Source:

■ ■ ■

Skip to content

Latest commit

 

History

History
117 lines (87 loc) · 8.62 KB

workflow.md

File metadata and controls

117 lines (87 loc) · 8.62 KB

What is a workflow ?

A workflow describes the sequential steps that comprise a work process in the business environment. In its most comprehensive form, workflow includes the procedures, people and tools involved in each step of a business process. Workflow may either be sequential, with each step contingent upon completion of the previous one, or parallel, with multiple steps occurring simultaneously.

Workflow for our metadata

We use Oozie scheduler for the workflow of our metadata. An Oozie workflow is a collection of actions (e.g. Hive queries) arranged in a control dependency DAG (Directed Acyclic Graph). A "control dependency" from one action to another means that the second action cannot run until the first action has completed. Jobs are represented by processes and sub-steps are represented by sub-processes in our metadata.

■ ■ ■

Tasks to complete:
(1) Answer these questions using the workflow page:
(a) Which scheduler is used for the workflow of the metadata?
(b) What two forms can a workflow take?
(c) What does the abbreviation DAG stand for?
(2) Swap "simultaneously" for "concurrently" and rewrite the workflow page from "File metadata and" up to and including "steps occurring simultaneously.".
You will not need the records that follow the workflow page.

Records from a data source:
■ ■ ■

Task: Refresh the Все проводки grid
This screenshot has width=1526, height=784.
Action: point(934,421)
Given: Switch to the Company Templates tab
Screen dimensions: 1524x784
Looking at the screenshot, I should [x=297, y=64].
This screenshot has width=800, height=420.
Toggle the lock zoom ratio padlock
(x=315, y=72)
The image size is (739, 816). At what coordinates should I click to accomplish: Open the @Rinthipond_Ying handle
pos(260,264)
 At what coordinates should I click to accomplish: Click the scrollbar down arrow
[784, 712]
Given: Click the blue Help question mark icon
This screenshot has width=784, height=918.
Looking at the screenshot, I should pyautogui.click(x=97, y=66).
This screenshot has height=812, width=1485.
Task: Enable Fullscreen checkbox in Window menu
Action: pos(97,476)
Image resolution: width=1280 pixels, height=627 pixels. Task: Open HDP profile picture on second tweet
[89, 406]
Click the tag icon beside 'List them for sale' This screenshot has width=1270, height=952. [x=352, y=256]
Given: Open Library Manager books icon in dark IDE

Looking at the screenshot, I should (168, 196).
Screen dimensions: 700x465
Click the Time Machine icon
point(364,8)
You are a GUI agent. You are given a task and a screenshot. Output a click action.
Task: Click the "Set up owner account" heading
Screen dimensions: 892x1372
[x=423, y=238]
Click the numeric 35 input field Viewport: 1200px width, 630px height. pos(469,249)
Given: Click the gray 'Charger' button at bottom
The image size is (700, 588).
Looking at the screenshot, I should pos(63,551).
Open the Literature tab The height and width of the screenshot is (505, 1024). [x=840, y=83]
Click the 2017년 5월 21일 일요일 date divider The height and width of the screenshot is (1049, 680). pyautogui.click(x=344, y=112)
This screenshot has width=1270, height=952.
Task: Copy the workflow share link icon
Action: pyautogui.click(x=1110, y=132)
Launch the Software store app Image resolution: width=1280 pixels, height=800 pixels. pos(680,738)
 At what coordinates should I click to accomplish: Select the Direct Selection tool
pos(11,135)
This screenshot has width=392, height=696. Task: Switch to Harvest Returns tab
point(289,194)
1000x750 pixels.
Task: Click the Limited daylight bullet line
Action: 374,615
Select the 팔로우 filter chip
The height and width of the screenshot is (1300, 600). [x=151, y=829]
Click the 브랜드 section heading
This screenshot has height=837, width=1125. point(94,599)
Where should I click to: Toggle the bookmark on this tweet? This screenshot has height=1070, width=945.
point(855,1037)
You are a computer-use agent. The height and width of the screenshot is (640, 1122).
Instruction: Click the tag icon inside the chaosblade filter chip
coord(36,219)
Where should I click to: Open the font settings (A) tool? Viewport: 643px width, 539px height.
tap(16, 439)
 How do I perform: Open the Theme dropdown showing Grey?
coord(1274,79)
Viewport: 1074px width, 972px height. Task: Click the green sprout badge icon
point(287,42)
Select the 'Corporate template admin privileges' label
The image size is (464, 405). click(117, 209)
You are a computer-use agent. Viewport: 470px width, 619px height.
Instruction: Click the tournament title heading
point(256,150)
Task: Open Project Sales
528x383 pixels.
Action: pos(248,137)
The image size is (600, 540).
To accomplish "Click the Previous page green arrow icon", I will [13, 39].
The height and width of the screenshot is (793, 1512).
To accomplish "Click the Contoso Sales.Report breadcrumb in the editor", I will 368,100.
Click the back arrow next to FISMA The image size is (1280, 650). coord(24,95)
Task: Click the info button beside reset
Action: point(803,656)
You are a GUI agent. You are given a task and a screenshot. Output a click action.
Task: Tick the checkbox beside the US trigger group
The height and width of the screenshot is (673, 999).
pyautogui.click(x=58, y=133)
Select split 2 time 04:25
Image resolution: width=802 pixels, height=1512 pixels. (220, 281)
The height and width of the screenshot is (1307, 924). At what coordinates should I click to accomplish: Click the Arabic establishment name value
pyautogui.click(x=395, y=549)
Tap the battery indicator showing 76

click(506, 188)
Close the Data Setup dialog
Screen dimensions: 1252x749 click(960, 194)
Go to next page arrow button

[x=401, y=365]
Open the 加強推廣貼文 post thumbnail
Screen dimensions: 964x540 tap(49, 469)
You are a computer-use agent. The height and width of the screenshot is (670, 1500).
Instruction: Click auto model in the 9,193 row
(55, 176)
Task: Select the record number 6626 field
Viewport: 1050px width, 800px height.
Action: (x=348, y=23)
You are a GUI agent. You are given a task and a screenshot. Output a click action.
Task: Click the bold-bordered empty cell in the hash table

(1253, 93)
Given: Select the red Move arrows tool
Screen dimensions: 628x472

■ ■ ■

Solutions for each task:
(1)
(a) Oozie scheduler
(b) Sequential or parallel
(c) Directed Acyclic Graph

(2)
File metadata and controls

117 lines (87 loc) · 8.62 KB

What is a workflow ?

A workflow describes the sequential steps that comprise a work process in the business environment. In its most comprehensive form, workflow includes the procedures, people and tools involved in each step of a business process. Workflow may either be sequential, with each step contingent upon completion of the previous one, or parallel, with multiple steps occurring concurrently.